EXERCISE BRIEF
From the first line to the last, print the data exactly as it appears.

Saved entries

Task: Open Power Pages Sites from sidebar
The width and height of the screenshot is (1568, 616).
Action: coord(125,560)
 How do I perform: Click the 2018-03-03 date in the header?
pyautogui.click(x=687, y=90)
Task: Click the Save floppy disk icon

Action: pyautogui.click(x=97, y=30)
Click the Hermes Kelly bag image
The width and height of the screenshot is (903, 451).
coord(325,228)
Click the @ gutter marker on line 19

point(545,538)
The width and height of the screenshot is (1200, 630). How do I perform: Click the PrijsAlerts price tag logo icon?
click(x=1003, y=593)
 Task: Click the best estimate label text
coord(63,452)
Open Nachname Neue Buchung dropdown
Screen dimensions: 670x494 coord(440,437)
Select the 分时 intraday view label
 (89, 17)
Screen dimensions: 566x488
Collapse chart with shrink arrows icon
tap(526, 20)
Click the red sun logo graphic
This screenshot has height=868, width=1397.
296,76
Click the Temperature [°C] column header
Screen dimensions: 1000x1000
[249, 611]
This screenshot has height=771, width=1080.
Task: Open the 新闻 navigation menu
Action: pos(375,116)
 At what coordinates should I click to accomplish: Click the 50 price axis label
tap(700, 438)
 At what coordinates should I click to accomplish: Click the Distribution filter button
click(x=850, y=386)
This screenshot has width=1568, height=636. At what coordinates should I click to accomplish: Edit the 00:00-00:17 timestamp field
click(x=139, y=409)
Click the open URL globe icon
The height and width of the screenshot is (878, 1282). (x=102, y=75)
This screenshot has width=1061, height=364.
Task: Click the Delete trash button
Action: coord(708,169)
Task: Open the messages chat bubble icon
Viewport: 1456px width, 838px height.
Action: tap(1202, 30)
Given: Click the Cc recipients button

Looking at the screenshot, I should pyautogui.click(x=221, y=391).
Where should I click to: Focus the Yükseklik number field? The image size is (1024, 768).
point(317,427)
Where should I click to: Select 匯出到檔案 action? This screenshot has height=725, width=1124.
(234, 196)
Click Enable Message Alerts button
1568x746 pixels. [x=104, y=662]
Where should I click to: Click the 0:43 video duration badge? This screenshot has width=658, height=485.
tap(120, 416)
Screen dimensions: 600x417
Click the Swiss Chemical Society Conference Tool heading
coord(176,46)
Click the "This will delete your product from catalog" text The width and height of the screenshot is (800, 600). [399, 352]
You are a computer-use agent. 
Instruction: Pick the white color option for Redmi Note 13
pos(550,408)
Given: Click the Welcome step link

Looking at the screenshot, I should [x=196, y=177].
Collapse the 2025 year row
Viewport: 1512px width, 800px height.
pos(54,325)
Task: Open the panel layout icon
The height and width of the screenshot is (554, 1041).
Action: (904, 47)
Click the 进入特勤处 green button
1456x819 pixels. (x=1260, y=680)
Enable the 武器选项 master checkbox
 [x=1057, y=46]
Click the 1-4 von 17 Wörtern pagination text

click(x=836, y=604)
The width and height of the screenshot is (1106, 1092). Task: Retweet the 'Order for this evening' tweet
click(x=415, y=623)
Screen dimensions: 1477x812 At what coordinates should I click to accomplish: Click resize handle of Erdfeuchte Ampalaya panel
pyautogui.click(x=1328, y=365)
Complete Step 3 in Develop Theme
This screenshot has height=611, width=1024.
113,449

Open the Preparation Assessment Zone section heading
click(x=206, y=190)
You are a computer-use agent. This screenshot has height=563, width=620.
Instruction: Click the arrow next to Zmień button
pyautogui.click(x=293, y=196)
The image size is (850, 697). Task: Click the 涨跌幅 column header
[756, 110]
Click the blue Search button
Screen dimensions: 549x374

EXPECTED OUTPUT
Task: Open Power Pages Sites from sidebar
The width and height of the screenshot is (1568, 616).
Action: coord(125,560)
 How do I perform: Click the 2018-03-03 date in the header?
pyautogui.click(x=687, y=90)
Task: Click the Save floppy disk icon

Action: pyautogui.click(x=97, y=30)
Click the Hermes Kelly bag image
The width and height of the screenshot is (903, 451).
coord(325,228)
Click the @ gutter marker on line 19

point(545,538)
The width and height of the screenshot is (1200, 630). How do I perform: Click the PrijsAlerts price tag logo icon?
click(x=1003, y=593)
 Task: Click the best estimate label text
coord(63,452)
Open Nachname Neue Buchung dropdown
Screen dimensions: 670x494 coord(440,437)
Select the 分时 intraday view label
 (89, 17)
Screen dimensions: 566x488
Collapse chart with shrink arrows icon
tap(526, 20)
Click the red sun logo graphic
This screenshot has height=868, width=1397.
296,76
Click the Temperature [°C] column header
Screen dimensions: 1000x1000
[249, 611]
This screenshot has height=771, width=1080.
Task: Open the 新闻 navigation menu
Action: pos(375,116)
 At what coordinates should I click to accomplish: Click the 50 price axis label
tap(700, 438)
 At what coordinates should I click to accomplish: Click the Distribution filter button
click(x=850, y=386)
This screenshot has width=1568, height=636. At what coordinates should I click to accomplish: Edit the 00:00-00:17 timestamp field
click(x=139, y=409)
Click the open URL globe icon
The height and width of the screenshot is (878, 1282). (x=102, y=75)
This screenshot has width=1061, height=364.
Task: Click the Delete trash button
Action: coord(708,169)
Task: Open the messages chat bubble icon
Viewport: 1456px width, 838px height.
Action: tap(1202, 30)
Given: Click the Cc recipients button

Looking at the screenshot, I should pyautogui.click(x=221, y=391).
Where should I click to: Focus the Yükseklik number field? The image size is (1024, 768).
point(317,427)
Where should I click to: Select 匯出到檔案 action? This screenshot has height=725, width=1124.
(234, 196)
Click Enable Message Alerts button
1568x746 pixels. [x=104, y=662]
Where should I click to: Click the 0:43 video duration badge? This screenshot has width=658, height=485.
tap(120, 416)
Screen dimensions: 600x417
Click the Swiss Chemical Society Conference Tool heading
coord(176,46)
Click the "This will delete your product from catalog" text The width and height of the screenshot is (800, 600). [399, 352]
You are a computer-use agent. 
Instruction: Pick the white color option for Redmi Note 13
pos(550,408)
Given: Click the Welcome step link

Looking at the screenshot, I should [x=196, y=177].
Collapse the 2025 year row
Viewport: 1512px width, 800px height.
pos(54,325)
Task: Open the panel layout icon
The height and width of the screenshot is (554, 1041).
Action: (904, 47)
Click the 进入特勤处 green button
1456x819 pixels. (x=1260, y=680)
Enable the 武器选项 master checkbox
 [x=1057, y=46]
Click the 1-4 von 17 Wörtern pagination text

click(x=836, y=604)
The width and height of the screenshot is (1106, 1092). Task: Retweet the 'Order for this evening' tweet
click(x=415, y=623)
Screen dimensions: 1477x812 At what coordinates should I click to accomplish: Click resize handle of Erdfeuchte Ampalaya panel
pyautogui.click(x=1328, y=365)
Complete Step 3 in Develop Theme
This screenshot has height=611, width=1024.
113,449

Open the Preparation Assessment Zone section heading
click(x=206, y=190)
You are a computer-use agent. This screenshot has height=563, width=620.
Instruction: Click the arrow next to Zmień button
pyautogui.click(x=293, y=196)
The image size is (850, 697). Task: Click the 涨跌幅 column header
[756, 110]
Click the blue Search button
Screen dimensions: 549x374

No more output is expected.